If that’s worth $4.3M, then the typical Windows wallpaper included with the OS must be worth billions! ![]()
I know this is a hijack, and I apologize, but while I know making fun of some of the more extreme ends of the audiophile equipment spectrum can be loads of fun, I look at this power cord and think, “What the hell?”
Consider this incredible specimen of a power cord. You connect it to your massively expensive amplifiers on one end, and the other end plugs into what? A contractor grade outlet, and then dozens of feet of bog standard Romex? Then you’ve got the contractor grade breakers and box, out to whatever shit the power company installed all the way back to their power plant. But GODDAMN, you’ve got the most awesome last three feet?
All those walls and dirt keeps losses to almost nothing. But those last three feet are in the open air!
I bought (for a nickle at a garage sale) what must be 4 gauge (it is really fucking thick, is my point. I dunno the actual guage) stereo signal cable terminated on each side by 1/8 inch headphone plugs. Oh yeah, it was only SIX INCHES LONG. I didn’t need it. But the price was right for a “wtf is this garbage” joke piece that absolutely none of my friends or family understood except my dad, the electrical engineer.
See my post #26, last paragraph. ![]()
Russian plutocrat: “Look at this cool new wristwatch. I paid $75,000 for it!”
Second Russian plutocrat: “You should have talked to me first. I know a place where you could have paid a lot more.”
The output depends on the specific cartridge you install, much like a film camera isn’t inherently color or black and white - it’s your choice of film.
About that cartridge… people who buy this turntable probably won’t use a Panasonic DJ cartridge. It’s not hard to spend a few thou more for a cartridge “worthy” of use on this turntable.
Even that would degrade my Alcubierre™ turntable, which could otherwise deliver music to my ears before I even play it.
I love a good physical joke.
It’d be fun to know if the person who built it meant it as a joke. And whether it was home-brew or a factory product.
I think I have the same system, but the brand on mine is Thiotimoline.
$12K for a turntable in 2020 is nothing. I remember a $15K turntable available (without cartridge!) in the 70s. Separating the gullible from their money has a long tradition.
It is of course a Monster Cable.
I’ve been browsing that place that offers the $17,000 power cable, and I see now that the OP’s $12,000 turntable is just cheap junk. A proper turntable costs at least $18,000.. Naturally, for that price you cannot expect it to include a cartridge, but the same place will be happy to sell you one for just under $9,000.
So for a mere $27,000, you almost have a complete turntable. You will still need a cable to connect it to your preamp and thence to the rest of your system, and we know from experience that this cable will cost about as much as a 45-foot oceangoing yacht, per 3-foot length. (It’s possible that for $18K, the turntable makers might include a cable, but it probably lacks connectors made from the gold recovered from Tutankhamun’s tomb and likely propagates electricity at less than 90% of the speed of light, thus wrecking your entire audio experience.)

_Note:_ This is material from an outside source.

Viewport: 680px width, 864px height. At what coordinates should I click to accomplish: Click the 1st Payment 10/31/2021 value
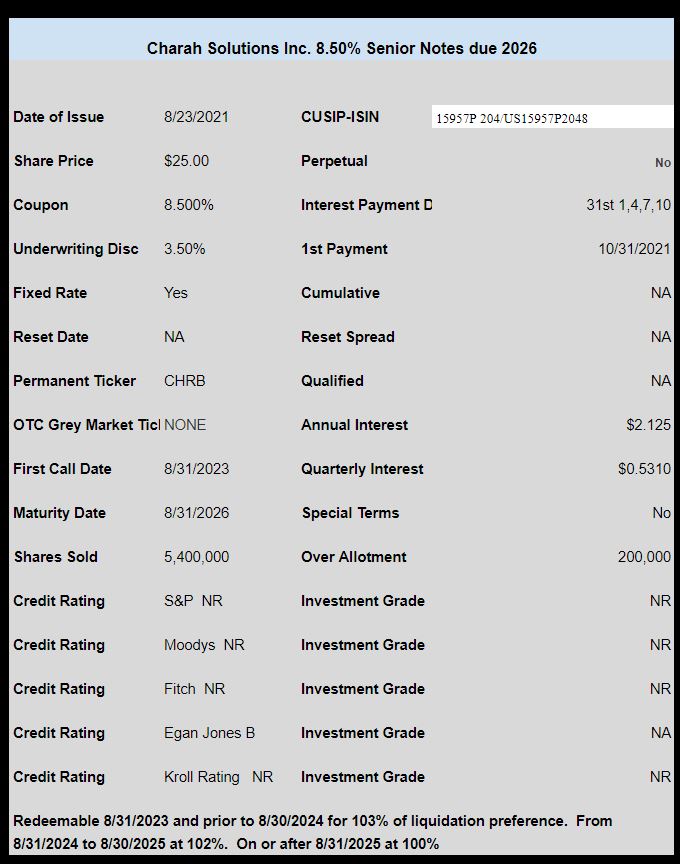pos(635,249)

As I said before, I love great sound and I have always been willing to stress my budget to get the best that I could reasonably afford, but stuff like this is just embarrassing and gives us audiophiles a bad name.
I was just going to say the same thing. Actually, I’m more impressed that you can get something this high-end for as low as $12,000. I would have expected inflation alone to double the cost.
It works because it’s only half the quality.